Non solo! Il chatbot del MAXXI ti offre anche la possibilità di guadagnare Museum Coin, monete virtuali da spendere nel museo. Accumulandole, puoi ottenere sconti sul prezzo del biglietto, sull’oggettistica del bookshop, sui cataloghi delle mostre ecc. Una moneta virtuale per il consumo culturale. Un incentivo non da poco che sfrutta intelligentemente il desiderio di ricompensa e potenzia il coinvolgimento del visitatore.

C’è chi ha puntato su altri meccanismi di ricompensa come Pierrot, chatbot del Museion di Bolzano. Oltre a informazioni e approfondimenti, Pierrot dà la possibilità di scegliere l’immagine di un’opera e di farla stampare gratuitamente in biglietteria. A prezzo zero ti porti a casa un’immagine della collezione museale. L’accesso libero alle immagini dei luoghi della cultura è un tema ancora scottante in Italia, sebbene importanti passi siano stati fatti. Siamo tuttavia ancora lontani dalla mentalità che domina iniziative come l’International Rijksstudio Award, i cui partecipanti sono invitati a usare liberamente le immagini online della collezione del museo olandese, il Rijksmuseum, per creare opere di design.
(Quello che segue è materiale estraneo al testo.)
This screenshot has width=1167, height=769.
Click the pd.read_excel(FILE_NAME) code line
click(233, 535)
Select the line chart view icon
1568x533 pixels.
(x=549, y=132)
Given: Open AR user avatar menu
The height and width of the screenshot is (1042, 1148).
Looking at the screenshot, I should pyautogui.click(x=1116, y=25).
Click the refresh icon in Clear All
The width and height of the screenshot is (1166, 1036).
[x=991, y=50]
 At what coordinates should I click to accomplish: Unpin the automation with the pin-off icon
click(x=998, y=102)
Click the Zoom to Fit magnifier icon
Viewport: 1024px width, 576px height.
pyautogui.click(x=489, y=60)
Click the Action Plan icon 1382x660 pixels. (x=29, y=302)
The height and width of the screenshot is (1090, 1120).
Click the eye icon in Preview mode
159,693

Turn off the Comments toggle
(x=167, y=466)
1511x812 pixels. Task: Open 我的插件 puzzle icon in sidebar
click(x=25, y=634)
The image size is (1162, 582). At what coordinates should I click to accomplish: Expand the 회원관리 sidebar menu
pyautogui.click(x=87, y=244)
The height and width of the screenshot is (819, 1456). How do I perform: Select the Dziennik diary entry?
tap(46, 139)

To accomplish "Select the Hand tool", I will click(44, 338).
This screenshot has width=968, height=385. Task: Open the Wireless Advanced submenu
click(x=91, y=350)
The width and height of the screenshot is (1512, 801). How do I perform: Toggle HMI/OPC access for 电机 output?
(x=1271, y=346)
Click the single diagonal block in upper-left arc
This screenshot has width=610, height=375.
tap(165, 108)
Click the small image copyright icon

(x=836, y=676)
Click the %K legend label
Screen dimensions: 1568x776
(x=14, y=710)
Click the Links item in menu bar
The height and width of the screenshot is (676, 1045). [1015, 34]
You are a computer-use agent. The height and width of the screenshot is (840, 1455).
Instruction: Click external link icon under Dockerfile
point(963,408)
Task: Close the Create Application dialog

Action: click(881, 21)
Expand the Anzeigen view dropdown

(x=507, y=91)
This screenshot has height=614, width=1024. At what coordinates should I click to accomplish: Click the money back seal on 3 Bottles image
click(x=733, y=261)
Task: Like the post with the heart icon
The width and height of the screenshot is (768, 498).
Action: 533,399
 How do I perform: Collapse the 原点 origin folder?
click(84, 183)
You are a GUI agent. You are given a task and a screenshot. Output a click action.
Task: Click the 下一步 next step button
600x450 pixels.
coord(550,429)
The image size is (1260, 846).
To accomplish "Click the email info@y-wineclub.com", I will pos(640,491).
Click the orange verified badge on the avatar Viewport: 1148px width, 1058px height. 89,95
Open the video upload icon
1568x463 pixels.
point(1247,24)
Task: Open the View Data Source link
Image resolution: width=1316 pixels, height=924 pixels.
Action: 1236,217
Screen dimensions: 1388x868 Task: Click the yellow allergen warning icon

Il mantra dell’iniziativa è “Use our art to create new art”.

>>Il chatbot, se studiato con attenzione, può diventare una forma di edutainment museale ovvero il museo può educare attraverso il gioco virtuale. La sfida è di mantenere l’attenzione del visitatore sul contesto fisico in cui si muove, senza essere completamente assorbito, visivamente e mentalmente, dallo strumento digitale. Combinare il chatbot a una interattiva strategia di narrazione può essere la chiave vincente.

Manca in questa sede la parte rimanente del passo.